# Problem requirements
Answer these questions from the forum thread about the Bear Super Kodiak bow below:
1. What asking price is given for the refinished bow?
2. From 1970 onward, with what letter did the serial numbers start?
3. Where did FVR buy a Super K, and for how much?

------ Text section

# F/S - R/H Bear Super Kodiak 1971 model



## Al33 (Jun 28, 2009)

I refinished this 60", 45#@28" Kodiak and am putting it up to sell for $225. New string.


----------



## Dennis (Jun 28, 2009)

Nice bow


----------



## PAPALAPIN (Jun 28, 2009)

Al

Nice Job, but that is a '70's model Super K, not a '68 or 69.

68 and 69 were Phenilic risers with rosewood caps.  he Sn would have started wit an 8  or a 9 to designate the year.  In'70, they started with a K and stayed that way for years.


----------



## Al33 (Jun 28, 2009)

PAPALAPIN said:


> Al
> 
> Nice Job, but that is a '70's model Super K, not a '68 or 69.
> 
> 68 and 69 were Phenilic risers with rosewood caps.  he Sn would have started wit an 8  or a 9 to designate the year.  In'70, they started with a K and stayed that way for years.



Hmmmm, I'll take your word for it and change it but I really thought I did a good job on the research, but apparently not.


----------



## FVR (Jun 28, 2009)

That's a Super K alright, hunted with one for over 20 years (same bow).  Sorry I ever sold it.

Picked it up at K Mart in the early 70's for 20 bucks.

Are you up for trades?


----------



## PAPALAPIN (Jun 28, 2009)

AlOn the History and Collecting Forum, there are those that can tell you exactly what year it is by the color of the accent stripe, and the wood in the riser.  I am not that knowledgeable, but I know if it starts with a "K", it is a '70's model.

On all bear bows from '65 throught '69, the first digit is the year in the '60's.  That is about the only period that I know of where you can identify the year by the SN.


----------



## hogdgz (Jun 28, 2009)

Dang I would love to have that bow!


----------



## fountain (Jun 28, 2009)

for a lefty, how do you get so many rh bows???
that is a great looking bow and i bet it shoots just as good


----------



## BkBigkid (Jun 28, 2009)

------------
------ Dataset excerpts

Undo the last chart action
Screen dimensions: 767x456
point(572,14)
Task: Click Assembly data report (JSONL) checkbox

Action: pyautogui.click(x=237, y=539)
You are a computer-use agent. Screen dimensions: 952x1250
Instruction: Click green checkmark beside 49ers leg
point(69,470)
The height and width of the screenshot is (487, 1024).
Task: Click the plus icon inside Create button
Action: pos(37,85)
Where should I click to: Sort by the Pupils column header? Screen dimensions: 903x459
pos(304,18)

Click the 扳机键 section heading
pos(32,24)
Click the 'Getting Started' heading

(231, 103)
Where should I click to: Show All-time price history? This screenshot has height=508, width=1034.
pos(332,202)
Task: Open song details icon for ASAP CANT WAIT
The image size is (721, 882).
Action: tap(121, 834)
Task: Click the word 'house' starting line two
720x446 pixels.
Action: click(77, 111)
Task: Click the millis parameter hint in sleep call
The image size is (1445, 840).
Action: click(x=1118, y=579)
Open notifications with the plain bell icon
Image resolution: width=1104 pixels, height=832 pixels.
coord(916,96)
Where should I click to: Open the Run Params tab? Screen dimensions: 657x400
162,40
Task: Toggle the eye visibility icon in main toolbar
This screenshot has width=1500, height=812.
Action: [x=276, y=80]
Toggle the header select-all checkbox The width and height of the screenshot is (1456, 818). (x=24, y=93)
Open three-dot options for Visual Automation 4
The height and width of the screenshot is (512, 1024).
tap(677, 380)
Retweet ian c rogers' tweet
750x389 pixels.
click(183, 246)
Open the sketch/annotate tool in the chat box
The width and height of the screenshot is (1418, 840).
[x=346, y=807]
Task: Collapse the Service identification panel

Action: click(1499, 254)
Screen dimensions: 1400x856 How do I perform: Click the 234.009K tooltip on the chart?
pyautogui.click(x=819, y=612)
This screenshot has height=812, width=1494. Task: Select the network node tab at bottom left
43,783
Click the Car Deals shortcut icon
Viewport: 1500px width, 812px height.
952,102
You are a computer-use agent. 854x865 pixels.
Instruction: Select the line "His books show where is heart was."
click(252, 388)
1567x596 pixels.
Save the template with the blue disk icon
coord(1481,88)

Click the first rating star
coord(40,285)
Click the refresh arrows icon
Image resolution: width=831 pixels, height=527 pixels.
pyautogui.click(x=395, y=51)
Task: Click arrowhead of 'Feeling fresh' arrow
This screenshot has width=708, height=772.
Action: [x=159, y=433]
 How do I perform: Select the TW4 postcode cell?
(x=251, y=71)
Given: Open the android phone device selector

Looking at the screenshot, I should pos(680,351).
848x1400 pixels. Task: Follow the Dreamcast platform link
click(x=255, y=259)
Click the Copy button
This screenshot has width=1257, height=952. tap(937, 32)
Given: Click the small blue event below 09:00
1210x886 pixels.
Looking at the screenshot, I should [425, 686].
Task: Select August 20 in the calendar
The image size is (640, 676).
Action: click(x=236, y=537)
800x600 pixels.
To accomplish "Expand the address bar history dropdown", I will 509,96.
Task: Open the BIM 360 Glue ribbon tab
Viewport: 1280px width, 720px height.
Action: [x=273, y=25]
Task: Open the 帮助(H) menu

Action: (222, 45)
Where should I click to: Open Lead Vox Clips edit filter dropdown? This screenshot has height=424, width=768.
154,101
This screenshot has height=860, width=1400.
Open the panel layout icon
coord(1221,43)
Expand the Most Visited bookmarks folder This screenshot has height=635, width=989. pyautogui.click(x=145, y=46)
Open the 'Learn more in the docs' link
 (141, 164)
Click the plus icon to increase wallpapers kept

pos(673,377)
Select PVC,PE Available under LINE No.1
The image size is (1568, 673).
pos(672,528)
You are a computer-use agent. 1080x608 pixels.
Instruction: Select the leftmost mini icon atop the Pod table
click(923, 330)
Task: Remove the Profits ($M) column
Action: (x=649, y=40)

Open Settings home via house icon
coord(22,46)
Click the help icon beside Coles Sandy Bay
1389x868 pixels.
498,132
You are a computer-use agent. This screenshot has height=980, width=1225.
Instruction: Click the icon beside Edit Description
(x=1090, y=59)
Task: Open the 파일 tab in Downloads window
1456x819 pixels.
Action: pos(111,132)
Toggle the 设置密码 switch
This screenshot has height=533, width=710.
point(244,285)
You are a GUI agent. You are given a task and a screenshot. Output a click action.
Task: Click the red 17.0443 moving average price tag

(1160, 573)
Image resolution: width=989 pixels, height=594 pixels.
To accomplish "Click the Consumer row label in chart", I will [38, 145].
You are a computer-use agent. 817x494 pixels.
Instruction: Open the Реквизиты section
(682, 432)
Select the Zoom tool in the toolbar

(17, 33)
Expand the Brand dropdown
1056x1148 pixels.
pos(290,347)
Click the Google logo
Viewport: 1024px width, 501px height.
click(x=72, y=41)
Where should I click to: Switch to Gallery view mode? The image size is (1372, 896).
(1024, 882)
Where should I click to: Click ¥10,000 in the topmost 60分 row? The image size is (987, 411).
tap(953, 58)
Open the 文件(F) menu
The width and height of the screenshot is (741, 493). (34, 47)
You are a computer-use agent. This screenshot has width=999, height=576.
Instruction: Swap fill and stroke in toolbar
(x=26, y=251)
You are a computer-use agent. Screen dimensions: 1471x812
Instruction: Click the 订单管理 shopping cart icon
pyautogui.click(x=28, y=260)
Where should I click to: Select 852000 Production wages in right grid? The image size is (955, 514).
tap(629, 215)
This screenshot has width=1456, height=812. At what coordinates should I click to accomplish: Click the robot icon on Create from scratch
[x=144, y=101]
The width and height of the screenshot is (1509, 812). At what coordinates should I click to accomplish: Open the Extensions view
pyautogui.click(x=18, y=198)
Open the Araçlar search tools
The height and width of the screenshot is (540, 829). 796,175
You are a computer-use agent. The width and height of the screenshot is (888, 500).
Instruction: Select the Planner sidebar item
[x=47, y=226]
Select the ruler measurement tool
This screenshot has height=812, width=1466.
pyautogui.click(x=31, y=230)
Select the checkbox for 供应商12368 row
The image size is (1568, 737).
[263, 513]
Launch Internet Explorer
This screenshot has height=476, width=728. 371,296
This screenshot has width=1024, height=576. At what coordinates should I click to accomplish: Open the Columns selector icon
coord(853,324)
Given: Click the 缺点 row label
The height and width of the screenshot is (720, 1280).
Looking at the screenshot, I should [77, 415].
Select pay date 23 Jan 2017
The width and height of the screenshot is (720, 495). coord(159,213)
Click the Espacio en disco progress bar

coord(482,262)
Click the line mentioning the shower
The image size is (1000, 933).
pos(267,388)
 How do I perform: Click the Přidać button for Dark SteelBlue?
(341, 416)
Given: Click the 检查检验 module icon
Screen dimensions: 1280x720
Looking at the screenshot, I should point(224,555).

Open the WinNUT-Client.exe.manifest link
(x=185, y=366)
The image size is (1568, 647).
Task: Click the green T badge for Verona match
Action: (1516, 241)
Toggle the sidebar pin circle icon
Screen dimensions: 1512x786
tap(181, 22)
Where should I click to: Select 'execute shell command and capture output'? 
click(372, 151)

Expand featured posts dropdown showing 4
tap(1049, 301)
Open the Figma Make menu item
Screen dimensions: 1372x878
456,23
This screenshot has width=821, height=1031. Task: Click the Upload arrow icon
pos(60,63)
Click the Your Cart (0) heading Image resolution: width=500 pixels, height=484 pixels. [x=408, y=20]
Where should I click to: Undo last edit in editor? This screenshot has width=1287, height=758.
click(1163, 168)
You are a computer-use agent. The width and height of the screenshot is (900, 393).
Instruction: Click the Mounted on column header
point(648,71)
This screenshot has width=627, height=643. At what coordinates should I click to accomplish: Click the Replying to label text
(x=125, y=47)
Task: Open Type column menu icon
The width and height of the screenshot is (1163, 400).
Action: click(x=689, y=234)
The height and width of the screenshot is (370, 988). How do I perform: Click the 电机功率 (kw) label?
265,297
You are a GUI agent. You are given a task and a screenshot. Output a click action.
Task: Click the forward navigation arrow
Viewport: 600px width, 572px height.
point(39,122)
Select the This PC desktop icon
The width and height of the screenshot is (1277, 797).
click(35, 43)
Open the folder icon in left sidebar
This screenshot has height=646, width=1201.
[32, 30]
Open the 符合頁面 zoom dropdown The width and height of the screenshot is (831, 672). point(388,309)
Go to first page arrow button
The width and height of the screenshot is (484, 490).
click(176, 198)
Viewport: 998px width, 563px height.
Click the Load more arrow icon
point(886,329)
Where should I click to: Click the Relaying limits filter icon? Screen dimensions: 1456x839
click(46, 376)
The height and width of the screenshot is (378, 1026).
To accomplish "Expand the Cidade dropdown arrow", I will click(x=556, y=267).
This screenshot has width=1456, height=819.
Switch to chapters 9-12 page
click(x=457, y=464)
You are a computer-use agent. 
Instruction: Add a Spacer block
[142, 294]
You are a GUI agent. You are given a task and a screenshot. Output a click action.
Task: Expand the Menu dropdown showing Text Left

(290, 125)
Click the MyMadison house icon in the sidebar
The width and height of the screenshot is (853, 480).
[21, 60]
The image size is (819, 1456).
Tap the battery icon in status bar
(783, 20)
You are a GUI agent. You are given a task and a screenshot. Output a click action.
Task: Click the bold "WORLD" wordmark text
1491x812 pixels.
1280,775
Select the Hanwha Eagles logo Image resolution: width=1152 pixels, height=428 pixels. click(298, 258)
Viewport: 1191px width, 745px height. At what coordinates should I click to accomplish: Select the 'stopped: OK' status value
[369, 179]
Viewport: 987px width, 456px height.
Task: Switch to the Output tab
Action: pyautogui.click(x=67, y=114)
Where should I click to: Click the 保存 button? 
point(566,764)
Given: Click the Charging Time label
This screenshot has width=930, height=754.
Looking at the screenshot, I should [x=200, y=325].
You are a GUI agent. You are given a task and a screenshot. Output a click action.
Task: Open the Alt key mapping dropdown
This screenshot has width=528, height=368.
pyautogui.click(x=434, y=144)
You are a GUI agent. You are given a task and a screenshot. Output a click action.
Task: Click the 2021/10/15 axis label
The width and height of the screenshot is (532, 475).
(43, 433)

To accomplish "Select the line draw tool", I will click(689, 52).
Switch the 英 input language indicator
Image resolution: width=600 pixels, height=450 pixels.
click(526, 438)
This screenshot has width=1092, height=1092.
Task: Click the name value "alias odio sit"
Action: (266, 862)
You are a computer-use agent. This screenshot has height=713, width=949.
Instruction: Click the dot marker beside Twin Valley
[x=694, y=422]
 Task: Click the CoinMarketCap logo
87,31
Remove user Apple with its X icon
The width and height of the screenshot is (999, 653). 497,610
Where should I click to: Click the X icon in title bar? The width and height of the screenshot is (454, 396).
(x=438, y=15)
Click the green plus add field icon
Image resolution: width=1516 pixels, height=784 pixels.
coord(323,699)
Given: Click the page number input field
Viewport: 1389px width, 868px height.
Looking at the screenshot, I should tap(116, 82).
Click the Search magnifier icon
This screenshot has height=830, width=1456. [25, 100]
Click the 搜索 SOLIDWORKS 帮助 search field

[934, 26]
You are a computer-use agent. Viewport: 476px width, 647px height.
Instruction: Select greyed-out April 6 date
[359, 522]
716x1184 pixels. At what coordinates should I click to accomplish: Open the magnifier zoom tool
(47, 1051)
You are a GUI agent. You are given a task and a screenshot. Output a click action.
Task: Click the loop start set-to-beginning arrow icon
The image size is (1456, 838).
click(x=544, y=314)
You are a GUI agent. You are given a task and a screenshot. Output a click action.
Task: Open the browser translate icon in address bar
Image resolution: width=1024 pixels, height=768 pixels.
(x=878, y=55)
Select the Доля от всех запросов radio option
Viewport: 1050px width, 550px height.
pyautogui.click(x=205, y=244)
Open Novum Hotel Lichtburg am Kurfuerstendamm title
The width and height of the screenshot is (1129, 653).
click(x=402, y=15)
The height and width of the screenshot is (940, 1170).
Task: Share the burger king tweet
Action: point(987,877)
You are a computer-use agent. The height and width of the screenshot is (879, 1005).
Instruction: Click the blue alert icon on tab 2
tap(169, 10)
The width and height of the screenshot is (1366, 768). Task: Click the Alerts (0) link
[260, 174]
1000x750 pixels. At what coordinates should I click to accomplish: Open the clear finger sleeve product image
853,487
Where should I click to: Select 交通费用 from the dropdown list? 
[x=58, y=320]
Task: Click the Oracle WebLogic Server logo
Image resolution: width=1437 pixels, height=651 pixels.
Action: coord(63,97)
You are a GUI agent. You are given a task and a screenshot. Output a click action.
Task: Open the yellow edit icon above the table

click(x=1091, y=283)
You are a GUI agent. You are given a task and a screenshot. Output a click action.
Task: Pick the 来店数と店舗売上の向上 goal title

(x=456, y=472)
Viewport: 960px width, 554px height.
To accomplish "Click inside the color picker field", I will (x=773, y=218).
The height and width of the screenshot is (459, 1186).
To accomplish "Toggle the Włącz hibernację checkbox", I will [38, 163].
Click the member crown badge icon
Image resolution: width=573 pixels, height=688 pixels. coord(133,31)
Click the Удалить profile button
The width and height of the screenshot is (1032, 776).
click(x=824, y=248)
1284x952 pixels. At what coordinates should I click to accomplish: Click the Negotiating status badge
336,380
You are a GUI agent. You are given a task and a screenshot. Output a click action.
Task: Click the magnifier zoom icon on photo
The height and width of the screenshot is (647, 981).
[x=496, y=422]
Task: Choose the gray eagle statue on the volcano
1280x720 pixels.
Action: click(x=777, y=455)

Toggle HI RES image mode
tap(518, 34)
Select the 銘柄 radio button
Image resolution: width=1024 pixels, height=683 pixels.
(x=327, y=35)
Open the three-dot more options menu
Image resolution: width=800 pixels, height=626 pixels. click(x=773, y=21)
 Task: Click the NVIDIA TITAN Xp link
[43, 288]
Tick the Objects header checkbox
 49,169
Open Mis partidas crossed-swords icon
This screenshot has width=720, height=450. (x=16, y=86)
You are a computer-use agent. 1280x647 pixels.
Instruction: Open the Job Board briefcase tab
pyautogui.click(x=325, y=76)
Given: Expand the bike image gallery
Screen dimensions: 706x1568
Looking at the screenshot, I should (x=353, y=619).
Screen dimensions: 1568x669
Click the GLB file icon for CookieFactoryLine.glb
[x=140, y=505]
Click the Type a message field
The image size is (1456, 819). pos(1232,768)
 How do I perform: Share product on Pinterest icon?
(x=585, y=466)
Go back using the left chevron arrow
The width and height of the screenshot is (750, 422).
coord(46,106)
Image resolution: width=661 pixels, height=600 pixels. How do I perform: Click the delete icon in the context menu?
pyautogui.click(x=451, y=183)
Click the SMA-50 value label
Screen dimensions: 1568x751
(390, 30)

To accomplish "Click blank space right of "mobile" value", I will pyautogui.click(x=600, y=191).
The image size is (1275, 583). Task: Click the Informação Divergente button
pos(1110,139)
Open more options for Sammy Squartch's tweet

------------

# Task response
1. $225
2. K
3. At K Mart, for 20 bucks